§ **Task prompt**: A line belongs in the answer if it contains "Given"; copy every such line from the entries below.

§ **Available records**:
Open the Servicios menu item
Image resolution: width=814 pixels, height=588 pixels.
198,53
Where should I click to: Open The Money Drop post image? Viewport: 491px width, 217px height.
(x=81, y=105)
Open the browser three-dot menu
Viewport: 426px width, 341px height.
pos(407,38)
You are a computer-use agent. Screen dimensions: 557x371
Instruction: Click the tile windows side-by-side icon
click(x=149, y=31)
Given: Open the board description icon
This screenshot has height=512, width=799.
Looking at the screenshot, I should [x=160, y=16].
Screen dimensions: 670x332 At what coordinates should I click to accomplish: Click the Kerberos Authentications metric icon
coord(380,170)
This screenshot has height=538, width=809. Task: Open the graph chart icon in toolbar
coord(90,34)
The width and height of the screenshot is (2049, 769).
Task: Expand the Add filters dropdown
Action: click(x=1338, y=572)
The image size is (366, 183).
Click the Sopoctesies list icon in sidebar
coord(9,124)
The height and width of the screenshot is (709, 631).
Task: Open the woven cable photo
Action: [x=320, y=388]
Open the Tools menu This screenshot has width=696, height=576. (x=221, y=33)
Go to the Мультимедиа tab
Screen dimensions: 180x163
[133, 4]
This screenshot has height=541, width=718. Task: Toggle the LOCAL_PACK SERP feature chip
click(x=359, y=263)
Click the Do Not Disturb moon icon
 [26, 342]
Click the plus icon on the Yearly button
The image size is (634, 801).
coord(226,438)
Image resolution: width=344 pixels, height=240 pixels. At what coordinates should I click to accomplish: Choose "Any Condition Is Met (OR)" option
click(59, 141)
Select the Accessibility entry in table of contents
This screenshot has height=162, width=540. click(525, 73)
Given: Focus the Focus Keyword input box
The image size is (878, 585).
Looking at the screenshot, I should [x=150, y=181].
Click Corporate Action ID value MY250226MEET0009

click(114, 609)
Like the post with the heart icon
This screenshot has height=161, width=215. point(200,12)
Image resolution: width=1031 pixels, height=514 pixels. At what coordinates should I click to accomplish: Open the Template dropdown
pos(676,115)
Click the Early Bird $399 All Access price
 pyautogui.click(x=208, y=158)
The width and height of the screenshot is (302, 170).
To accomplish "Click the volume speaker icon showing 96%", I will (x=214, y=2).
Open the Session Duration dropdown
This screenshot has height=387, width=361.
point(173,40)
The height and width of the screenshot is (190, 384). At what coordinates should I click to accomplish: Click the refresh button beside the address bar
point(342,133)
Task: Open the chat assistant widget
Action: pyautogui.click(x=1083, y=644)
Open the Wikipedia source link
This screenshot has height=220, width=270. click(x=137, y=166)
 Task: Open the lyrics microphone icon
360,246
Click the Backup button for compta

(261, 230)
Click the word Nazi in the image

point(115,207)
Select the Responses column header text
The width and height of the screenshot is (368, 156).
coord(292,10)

§ **Written solution**:
Given: Open the board description icon
Given: Focus the Focus Keyword input box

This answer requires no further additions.